Confraternities of covert Shin-Buddhists have been grouped into three categories by Chilson, which is a standard division: those found in the northeast of the country (referred to as kakushi nenbutsu), groups deemed heretical, and secret practitioners in parts of Kyushu. Though never privy to the ultimate teachings of these groups, Chilson, gaining the trust of various Shin-Buddhist fraternities, including one known as Urahomon, was admitted to their discussions, prayer sessions and sermons, and was even allowed to witness the rarely performed rites of one group who follow, and claim to protect, the teachings of the 12th-century holy man Shinran.

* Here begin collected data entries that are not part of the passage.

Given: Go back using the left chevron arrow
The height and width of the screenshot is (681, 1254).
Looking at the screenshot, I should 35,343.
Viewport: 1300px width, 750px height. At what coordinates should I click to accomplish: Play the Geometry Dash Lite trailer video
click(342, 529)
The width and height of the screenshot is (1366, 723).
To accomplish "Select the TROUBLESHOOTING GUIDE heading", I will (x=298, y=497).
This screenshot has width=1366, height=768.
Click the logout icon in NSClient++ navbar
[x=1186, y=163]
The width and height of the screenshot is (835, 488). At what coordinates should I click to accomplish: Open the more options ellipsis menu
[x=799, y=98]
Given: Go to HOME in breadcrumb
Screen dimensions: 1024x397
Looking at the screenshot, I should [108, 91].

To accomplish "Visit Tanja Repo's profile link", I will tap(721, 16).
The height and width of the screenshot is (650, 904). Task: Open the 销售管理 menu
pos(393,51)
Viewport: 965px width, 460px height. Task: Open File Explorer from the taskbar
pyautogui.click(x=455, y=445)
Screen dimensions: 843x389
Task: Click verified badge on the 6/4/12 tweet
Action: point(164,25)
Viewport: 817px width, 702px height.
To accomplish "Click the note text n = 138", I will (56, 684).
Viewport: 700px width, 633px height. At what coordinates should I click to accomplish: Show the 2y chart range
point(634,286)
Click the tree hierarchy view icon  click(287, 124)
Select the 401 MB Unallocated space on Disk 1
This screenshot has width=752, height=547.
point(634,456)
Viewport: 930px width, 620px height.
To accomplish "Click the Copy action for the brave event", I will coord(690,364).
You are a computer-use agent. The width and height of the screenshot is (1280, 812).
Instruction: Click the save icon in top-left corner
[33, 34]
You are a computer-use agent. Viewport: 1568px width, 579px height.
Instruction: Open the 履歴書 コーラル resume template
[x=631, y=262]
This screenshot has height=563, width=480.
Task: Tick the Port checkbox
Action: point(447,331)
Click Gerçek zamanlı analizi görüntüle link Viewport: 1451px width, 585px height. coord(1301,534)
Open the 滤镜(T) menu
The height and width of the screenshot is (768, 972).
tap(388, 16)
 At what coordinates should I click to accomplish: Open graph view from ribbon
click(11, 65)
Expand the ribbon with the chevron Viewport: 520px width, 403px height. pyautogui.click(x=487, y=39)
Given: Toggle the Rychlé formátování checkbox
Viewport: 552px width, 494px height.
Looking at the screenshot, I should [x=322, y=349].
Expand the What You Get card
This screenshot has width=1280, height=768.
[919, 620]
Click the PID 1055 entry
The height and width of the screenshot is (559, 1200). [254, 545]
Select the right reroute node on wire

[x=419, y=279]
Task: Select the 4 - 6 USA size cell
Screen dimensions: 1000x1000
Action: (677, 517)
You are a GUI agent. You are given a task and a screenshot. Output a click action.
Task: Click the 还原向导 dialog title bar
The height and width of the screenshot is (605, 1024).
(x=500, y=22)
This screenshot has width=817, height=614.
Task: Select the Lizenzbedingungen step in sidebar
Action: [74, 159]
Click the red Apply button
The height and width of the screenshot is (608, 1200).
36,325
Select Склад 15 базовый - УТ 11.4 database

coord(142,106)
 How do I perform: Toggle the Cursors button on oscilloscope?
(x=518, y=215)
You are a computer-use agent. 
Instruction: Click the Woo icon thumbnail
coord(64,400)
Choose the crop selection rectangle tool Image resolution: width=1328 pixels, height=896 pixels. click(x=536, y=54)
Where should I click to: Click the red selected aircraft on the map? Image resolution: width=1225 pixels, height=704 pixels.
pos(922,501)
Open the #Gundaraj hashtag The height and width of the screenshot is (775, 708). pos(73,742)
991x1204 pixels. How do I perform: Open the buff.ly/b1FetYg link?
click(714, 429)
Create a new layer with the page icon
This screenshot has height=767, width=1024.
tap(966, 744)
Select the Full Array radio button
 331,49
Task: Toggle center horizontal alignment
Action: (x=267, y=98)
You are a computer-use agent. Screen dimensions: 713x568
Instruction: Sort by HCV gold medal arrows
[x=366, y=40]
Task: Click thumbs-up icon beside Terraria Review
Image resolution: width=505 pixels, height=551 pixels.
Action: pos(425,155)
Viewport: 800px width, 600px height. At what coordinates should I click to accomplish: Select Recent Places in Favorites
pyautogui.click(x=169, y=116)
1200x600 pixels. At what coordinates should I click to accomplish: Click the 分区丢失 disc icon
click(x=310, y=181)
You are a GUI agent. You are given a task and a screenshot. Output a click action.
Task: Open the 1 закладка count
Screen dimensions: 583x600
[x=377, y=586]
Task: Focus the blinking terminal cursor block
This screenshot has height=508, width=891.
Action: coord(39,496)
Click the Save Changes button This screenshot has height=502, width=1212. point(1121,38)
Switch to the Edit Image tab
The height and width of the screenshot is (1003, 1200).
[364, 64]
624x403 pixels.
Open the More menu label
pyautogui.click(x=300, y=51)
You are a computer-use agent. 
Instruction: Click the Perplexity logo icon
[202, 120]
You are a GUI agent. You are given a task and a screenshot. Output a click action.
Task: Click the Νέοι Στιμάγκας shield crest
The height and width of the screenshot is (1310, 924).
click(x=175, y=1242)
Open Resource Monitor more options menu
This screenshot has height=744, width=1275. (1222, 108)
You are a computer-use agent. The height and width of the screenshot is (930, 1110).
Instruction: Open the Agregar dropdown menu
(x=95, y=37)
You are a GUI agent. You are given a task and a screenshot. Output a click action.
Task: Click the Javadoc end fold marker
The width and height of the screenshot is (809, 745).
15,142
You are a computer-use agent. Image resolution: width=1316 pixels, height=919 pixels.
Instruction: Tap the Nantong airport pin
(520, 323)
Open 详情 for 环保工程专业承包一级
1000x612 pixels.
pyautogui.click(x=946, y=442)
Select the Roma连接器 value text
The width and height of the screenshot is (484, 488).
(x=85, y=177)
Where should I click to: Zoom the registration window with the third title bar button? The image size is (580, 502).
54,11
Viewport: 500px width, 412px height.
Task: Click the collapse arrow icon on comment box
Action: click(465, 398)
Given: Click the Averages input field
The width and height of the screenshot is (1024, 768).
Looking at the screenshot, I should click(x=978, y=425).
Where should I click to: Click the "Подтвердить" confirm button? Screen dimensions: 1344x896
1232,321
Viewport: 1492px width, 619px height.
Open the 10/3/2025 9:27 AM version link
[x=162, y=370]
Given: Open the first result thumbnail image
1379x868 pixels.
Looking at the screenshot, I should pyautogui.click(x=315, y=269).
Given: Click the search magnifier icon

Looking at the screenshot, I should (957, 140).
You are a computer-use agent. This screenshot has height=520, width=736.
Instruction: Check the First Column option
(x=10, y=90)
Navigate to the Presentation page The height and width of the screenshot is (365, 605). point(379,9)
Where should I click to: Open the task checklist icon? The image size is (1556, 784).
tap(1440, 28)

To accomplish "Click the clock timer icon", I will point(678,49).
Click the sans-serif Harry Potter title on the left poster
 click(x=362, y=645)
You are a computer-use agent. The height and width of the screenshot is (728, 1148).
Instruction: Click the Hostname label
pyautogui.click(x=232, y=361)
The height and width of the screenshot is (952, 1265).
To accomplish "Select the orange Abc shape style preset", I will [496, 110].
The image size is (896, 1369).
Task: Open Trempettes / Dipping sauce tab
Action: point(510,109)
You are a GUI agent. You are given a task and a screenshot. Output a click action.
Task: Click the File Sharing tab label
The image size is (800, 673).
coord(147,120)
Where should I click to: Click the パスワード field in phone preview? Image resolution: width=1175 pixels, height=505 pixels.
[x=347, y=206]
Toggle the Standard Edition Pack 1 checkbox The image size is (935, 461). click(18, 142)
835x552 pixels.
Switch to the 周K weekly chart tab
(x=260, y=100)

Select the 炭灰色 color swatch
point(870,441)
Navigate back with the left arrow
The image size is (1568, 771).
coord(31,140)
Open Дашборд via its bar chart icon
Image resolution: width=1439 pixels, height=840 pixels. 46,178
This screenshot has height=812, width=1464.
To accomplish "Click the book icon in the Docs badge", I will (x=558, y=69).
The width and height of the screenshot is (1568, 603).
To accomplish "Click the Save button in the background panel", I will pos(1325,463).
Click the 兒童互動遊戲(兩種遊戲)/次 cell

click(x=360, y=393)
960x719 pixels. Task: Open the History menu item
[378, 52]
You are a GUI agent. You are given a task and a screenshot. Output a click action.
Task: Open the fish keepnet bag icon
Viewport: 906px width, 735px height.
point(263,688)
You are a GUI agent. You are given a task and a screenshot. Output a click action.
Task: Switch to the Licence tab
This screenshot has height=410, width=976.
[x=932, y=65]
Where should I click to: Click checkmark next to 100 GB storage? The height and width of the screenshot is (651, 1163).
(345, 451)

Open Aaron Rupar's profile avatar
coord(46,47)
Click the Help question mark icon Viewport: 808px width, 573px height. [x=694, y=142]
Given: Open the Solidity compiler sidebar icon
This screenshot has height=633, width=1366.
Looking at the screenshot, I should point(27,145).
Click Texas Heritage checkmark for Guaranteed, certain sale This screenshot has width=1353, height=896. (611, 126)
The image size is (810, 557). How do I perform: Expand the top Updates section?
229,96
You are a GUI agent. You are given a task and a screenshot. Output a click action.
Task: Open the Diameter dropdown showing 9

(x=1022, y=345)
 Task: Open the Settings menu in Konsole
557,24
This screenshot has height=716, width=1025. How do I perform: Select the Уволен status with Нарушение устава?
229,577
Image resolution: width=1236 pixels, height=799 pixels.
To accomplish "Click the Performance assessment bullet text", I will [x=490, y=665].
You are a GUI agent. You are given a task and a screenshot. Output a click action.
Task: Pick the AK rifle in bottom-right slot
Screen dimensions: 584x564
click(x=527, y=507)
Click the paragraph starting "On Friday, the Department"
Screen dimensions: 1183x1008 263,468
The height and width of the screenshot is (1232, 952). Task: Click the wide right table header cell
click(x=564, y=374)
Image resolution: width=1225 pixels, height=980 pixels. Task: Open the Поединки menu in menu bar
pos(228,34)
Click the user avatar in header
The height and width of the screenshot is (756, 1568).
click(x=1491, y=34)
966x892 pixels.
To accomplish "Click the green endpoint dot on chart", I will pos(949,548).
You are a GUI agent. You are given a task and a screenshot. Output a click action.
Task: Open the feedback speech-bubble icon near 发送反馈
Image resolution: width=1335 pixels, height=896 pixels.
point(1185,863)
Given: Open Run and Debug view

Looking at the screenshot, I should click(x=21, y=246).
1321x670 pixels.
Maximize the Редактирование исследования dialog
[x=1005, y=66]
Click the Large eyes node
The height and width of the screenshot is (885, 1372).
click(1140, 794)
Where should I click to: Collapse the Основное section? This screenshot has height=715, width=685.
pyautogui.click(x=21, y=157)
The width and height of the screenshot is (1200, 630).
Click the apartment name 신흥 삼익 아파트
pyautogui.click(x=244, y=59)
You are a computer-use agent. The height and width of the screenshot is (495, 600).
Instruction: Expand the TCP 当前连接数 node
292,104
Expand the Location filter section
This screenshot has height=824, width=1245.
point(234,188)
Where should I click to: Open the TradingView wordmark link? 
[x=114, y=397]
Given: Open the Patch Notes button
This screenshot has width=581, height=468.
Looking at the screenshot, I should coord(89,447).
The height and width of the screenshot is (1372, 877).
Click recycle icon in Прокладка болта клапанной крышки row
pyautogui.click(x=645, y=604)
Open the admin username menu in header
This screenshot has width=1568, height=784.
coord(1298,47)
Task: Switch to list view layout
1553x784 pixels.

Chilson was able to explore a number of practices preserved by certain arcane congregations and affiliations, such as the liturgical texts used in services by Kirishimako members from southern Kyushu, who, at least traditionally, enforce a dietary ban on the consumption of chicken. The author was even asked if he would like to undergo the first of a number of initiation rites, an honor he declined in order to keep his integrity as a researcher intact. The acquisition of profound knowledge would have placed the writer in the predicament of having to decide whether to respect oaths of secrecy, or betray them.

Ultimately, the carefully managed balance between revealed and concealed practices helps to maintain the very special identity of these groups. “Secrecy,” as Chilson puts it, “in effect becomes an organizing principle,” for fraternities that are marginal, but essentially self-engrossed rather than socially seditious.
A work of staggering scholarship, ‘Secrecy’s Power’ — an undertaking requiring a mind-bending grasp of Japanese religious terminology and nomenclature — represents a milestone in the study of covert Buddhist groups, not so much for what it tells us, but for what it pointedly omits.
It will be interesting to see how such groups cope in Japan’s new government-driven surveillance society, whose doctrine is full disclosure in the service of the state.

Secrecy’s Power, by Clark Chilson
235 pages.
University of Hawaii Press, Nonfiction.